The album art for Foxes' Glorious



Foxes’ debut record is a pop triumph that’s full of heart and class — one of the year’s biggest and best surprises.

I’ve had an unhealthy obsession with this record over the past two weeks. It’s racked up enough listens to make Foxes my most-listened to artist on since I started using the service two weeks ago, easily overtaking everybody else. But this is a great record. It’s very heavy on pop elements, but still full of class.

Listen to Talking to Ghosts, the opening track: it doesn’t get better like this in pop. And not only is the music stupidly catchy, but Foxes actually has something to say. And Talking to Ghosts isn’t even one of the big singles (although it could be). Youth is definitely one of the big tracks here. Wow. The first minute is interesting, but it gets absolutely great after the one-minute mark or so. Holding onto Heaven has one of the best bridges I’ve heard in eons. And White Coats has one of the best vocal melodies I’ve heard all year; Louisa Rose Allen’s voice is simply angelic.

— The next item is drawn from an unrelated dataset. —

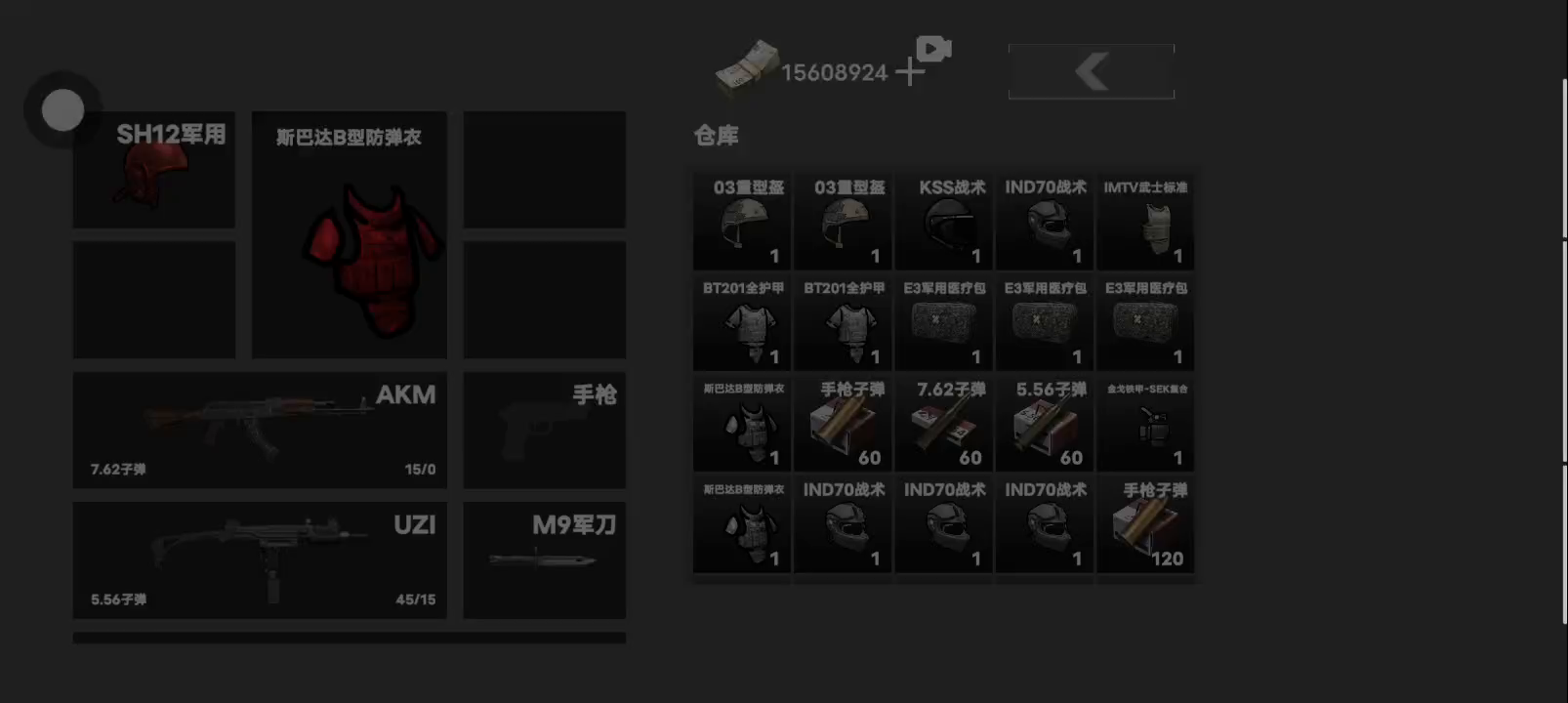Click the plus add money button
Screen dimensions: 1568x703
[x=910, y=71]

Let Go for Tonight has a verse that builds and a chorus that simply blows up; it’s unlike almost anything else I’ve heard this year as far as power goes — think about Gaga’s most powerful moment, but add a real emotional core to it. It’s a testament to Foxes that her music can be compared to Gaga without having that pop star’s fame overtake her in conversation.

Here’s a surprise, though: I’ve talked about only the first five tracks so far. I could write about why I love each track on this record, but I don’t want to bore you. This is up there with St. Vincent for contention amongst my favourite records of the year thus far, and is simply a must-listen.